Segment Open
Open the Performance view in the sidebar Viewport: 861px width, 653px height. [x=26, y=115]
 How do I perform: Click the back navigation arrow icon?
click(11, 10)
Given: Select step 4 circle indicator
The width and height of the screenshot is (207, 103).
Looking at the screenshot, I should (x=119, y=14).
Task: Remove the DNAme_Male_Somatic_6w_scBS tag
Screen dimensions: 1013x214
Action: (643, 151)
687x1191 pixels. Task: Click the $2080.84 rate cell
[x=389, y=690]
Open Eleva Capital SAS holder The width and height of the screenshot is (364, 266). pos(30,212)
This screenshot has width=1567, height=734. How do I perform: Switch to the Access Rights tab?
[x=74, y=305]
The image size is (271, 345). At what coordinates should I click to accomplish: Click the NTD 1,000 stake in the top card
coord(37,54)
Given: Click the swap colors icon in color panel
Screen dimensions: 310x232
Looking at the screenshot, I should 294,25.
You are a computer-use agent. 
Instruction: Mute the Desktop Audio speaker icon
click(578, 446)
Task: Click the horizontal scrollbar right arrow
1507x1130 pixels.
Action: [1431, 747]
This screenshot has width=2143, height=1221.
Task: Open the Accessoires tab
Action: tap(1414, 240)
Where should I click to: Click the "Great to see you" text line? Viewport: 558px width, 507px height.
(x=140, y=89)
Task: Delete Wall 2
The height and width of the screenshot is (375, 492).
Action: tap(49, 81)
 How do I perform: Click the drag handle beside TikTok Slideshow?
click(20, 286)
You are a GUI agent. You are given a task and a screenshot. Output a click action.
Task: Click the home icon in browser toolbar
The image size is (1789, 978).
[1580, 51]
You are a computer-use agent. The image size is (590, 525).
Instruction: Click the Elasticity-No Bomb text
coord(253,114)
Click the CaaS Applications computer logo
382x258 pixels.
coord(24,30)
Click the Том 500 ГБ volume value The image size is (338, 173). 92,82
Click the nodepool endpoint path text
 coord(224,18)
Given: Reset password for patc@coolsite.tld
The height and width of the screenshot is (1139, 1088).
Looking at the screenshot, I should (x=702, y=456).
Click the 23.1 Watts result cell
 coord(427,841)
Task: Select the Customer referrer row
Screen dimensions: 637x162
Segment Closed
## [Task item]
Reproduce the entries above exactly, every line included.

## [The answer]
Open the Performance view in the sidebar Viewport: 861px width, 653px height. [x=26, y=115]
 How do I perform: Click the back navigation arrow icon?
click(11, 10)
Given: Select step 4 circle indicator
The width and height of the screenshot is (207, 103).
Looking at the screenshot, I should (x=119, y=14).
Task: Remove the DNAme_Male_Somatic_6w_scBS tag
Screen dimensions: 1013x214
Action: (643, 151)
687x1191 pixels. Task: Click the $2080.84 rate cell
[x=389, y=690]
Open Eleva Capital SAS holder The width and height of the screenshot is (364, 266). pos(30,212)
This screenshot has width=1567, height=734. How do I perform: Switch to the Access Rights tab?
[x=74, y=305]
The image size is (271, 345). At what coordinates should I click to accomplish: Click the NTD 1,000 stake in the top card
coord(37,54)
Given: Click the swap colors icon in color panel
Screen dimensions: 310x232
Looking at the screenshot, I should 294,25.
You are a computer-use agent. 
Instruction: Mute the Desktop Audio speaker icon
click(578, 446)
Task: Click the horizontal scrollbar right arrow
1507x1130 pixels.
Action: [1431, 747]
This screenshot has width=2143, height=1221.
Task: Open the Accessoires tab
Action: tap(1414, 240)
Where should I click to: Click the "Great to see you" text line? Viewport: 558px width, 507px height.
(x=140, y=89)
Task: Delete Wall 2
The height and width of the screenshot is (375, 492).
Action: tap(49, 81)
 How do I perform: Click the drag handle beside TikTok Slideshow?
click(20, 286)
You are a GUI agent. You are given a task and a screenshot. Output a click action.
Task: Click the home icon in browser toolbar
The image size is (1789, 978).
[1580, 51]
You are a computer-use agent. The image size is (590, 525).
Instruction: Click the Elasticity-No Bomb text
coord(253,114)
Click the CaaS Applications computer logo
382x258 pixels.
coord(24,30)
Click the Том 500 ГБ volume value The image size is (338, 173). 92,82
Click the nodepool endpoint path text
 coord(224,18)
Given: Reset password for patc@coolsite.tld
The height and width of the screenshot is (1139, 1088).
Looking at the screenshot, I should (x=702, y=456).
Click the 23.1 Watts result cell
 coord(427,841)
Task: Select the Customer referrer row
Screen dimensions: 637x162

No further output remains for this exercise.